# split

## Overview

The `split` statement is used to create and/or update columns by splitting the textual value of an existing column into multiple parts.

## Syntax

**`split`***`ColName`***`using`***`sep`*

**`split`***`ColName`***`using`***`sep`***`retaining first`***`[column_count]`*

**`split`***`ColName`***`using`***`sep`***`retaining last`***`[column_count]`*

**`split`***`ColName`***`using`***`sep`***`retaining`***`first_column_index`***`[to`***`last_column_index]`*

{% hint style="info" %}
The keyword following *ColName* may be `using`, `separator` or `delimiter`. All three work in exactly the same way.
{% endhint %}

## Details

The *ColName* argument is the name of an existing column whose values are to be split and the *sep* argument (which must only be a single character in length) is the delimiter by which to split them.

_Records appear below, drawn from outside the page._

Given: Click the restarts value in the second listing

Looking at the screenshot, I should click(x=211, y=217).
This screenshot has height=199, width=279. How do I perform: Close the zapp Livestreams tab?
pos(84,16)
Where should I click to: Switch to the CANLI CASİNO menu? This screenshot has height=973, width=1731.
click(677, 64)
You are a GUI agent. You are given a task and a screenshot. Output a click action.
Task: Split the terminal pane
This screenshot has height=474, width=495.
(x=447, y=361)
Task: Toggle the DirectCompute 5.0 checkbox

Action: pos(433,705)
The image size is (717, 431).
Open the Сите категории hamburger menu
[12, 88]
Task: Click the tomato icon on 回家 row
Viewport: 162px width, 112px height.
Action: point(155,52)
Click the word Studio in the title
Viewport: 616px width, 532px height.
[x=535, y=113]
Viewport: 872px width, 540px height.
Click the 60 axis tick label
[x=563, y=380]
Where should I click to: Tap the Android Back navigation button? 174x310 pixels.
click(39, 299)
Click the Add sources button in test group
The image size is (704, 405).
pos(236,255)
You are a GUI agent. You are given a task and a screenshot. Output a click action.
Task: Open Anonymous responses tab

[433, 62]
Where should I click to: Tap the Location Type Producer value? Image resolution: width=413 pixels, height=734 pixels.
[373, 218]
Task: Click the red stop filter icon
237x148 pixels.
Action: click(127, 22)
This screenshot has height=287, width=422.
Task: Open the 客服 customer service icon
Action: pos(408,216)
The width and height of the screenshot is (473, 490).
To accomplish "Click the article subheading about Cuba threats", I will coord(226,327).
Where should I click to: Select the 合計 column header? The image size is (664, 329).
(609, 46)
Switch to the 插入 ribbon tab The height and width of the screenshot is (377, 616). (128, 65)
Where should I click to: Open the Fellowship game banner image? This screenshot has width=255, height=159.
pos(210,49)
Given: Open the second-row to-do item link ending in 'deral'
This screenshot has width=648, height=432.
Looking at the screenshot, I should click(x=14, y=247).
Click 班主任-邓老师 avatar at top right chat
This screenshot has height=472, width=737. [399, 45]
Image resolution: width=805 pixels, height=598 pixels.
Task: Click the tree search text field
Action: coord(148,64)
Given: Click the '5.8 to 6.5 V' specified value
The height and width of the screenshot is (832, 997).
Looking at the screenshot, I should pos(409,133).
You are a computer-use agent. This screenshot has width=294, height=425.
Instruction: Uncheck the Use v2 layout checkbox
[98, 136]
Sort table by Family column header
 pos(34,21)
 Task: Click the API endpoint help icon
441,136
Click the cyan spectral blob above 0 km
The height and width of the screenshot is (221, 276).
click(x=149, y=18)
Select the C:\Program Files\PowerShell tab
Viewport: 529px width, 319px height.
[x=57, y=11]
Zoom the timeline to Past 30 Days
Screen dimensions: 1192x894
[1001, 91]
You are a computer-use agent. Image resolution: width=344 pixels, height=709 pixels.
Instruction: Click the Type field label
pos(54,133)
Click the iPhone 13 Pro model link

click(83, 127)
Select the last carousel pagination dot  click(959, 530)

For example a value `one:two:three:four`, if divided by a *sep* character of `:`, would result in the fields `one`, `two`, `three` and `four`.

{% hint style="info" %}
To specify a *sep* value of a space, use `" "` or`\<space>`\
(where `<space>`is a literal space character)
{% endhint %}

New columns are created if necessary to contain the values resulting from the split. These additional columns are named *`ColName_split1`* through *`ColName_splitN`* where *N* is the number of values resulting from the process.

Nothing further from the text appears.